_TASK TO COMPLETE_
Print the listing below in its entirety, character for character.
[[ RECORDS FOR THIS EXERCISE, beginning ]]
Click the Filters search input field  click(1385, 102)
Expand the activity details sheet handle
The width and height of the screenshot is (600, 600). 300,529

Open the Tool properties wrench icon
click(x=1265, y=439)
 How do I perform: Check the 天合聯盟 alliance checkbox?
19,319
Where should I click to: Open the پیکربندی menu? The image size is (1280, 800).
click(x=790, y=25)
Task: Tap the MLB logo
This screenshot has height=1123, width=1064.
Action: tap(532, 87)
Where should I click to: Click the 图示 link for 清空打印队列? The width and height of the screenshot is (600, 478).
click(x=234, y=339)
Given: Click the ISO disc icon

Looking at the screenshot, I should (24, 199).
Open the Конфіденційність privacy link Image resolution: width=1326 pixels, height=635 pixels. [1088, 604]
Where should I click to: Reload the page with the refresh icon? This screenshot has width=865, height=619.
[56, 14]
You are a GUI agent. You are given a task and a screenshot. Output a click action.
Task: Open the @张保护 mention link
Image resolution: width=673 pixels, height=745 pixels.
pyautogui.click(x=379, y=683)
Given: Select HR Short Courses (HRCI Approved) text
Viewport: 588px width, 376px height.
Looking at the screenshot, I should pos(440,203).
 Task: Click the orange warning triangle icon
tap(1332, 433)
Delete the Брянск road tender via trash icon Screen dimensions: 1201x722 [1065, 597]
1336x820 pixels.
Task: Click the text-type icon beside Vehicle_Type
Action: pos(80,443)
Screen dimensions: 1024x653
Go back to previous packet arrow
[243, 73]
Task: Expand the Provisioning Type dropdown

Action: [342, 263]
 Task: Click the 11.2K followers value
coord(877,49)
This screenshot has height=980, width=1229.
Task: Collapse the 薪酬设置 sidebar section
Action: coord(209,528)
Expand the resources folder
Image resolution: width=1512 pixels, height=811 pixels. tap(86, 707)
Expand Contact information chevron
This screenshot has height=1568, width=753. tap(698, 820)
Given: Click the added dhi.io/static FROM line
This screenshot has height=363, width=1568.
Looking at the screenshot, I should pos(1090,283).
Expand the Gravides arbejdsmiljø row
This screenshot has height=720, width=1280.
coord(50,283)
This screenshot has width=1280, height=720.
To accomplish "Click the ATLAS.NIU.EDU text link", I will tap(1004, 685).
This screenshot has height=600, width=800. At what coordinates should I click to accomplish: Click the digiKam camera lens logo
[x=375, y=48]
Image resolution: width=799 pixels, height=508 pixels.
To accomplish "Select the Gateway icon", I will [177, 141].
[[ RECORDS FOR THIS EXERCISE, end ]]
_WRITTEN SOLUTION_
Click the Filters search input field  click(1385, 102)
Expand the activity details sheet handle
The width and height of the screenshot is (600, 600). 300,529

Open the Tool properties wrench icon
click(x=1265, y=439)
 How do I perform: Check the 天合聯盟 alliance checkbox?
19,319
Where should I click to: Open the پیکربندی menu? The image size is (1280, 800).
click(x=790, y=25)
Task: Tap the MLB logo
This screenshot has height=1123, width=1064.
Action: tap(532, 87)
Where should I click to: Click the 图示 link for 清空打印队列? The width and height of the screenshot is (600, 478).
click(x=234, y=339)
Given: Click the ISO disc icon

Looking at the screenshot, I should (24, 199).
Open the Конфіденційність privacy link Image resolution: width=1326 pixels, height=635 pixels. [1088, 604]
Where should I click to: Reload the page with the refresh icon? This screenshot has width=865, height=619.
[56, 14]
You are a GUI agent. You are given a task and a screenshot. Output a click action.
Task: Open the @张保护 mention link
Image resolution: width=673 pixels, height=745 pixels.
pyautogui.click(x=379, y=683)
Given: Select HR Short Courses (HRCI Approved) text
Viewport: 588px width, 376px height.
Looking at the screenshot, I should pos(440,203).
 Task: Click the orange warning triangle icon
tap(1332, 433)
Delete the Брянск road tender via trash icon Screen dimensions: 1201x722 [1065, 597]
1336x820 pixels.
Task: Click the text-type icon beside Vehicle_Type
Action: pos(80,443)
Screen dimensions: 1024x653
Go back to previous packet arrow
[243, 73]
Task: Expand the Provisioning Type dropdown

Action: [342, 263]
 Task: Click the 11.2K followers value
coord(877,49)
This screenshot has height=980, width=1229.
Task: Collapse the 薪酬设置 sidebar section
Action: coord(209,528)
Expand the resources folder
Image resolution: width=1512 pixels, height=811 pixels. tap(86, 707)
Expand Contact information chevron
This screenshot has height=1568, width=753. tap(698, 820)
Given: Click the added dhi.io/static FROM line
This screenshot has height=363, width=1568.
Looking at the screenshot, I should pos(1090,283).
Expand the Gravides arbejdsmiljø row
This screenshot has height=720, width=1280.
coord(50,283)
This screenshot has width=1280, height=720.
To accomplish "Click the ATLAS.NIU.EDU text link", I will tap(1004, 685).
This screenshot has height=600, width=800. At what coordinates should I click to accomplish: Click the digiKam camera lens logo
[x=375, y=48]
Image resolution: width=799 pixels, height=508 pixels.
To accomplish "Select the Gateway icon", I will [177, 141].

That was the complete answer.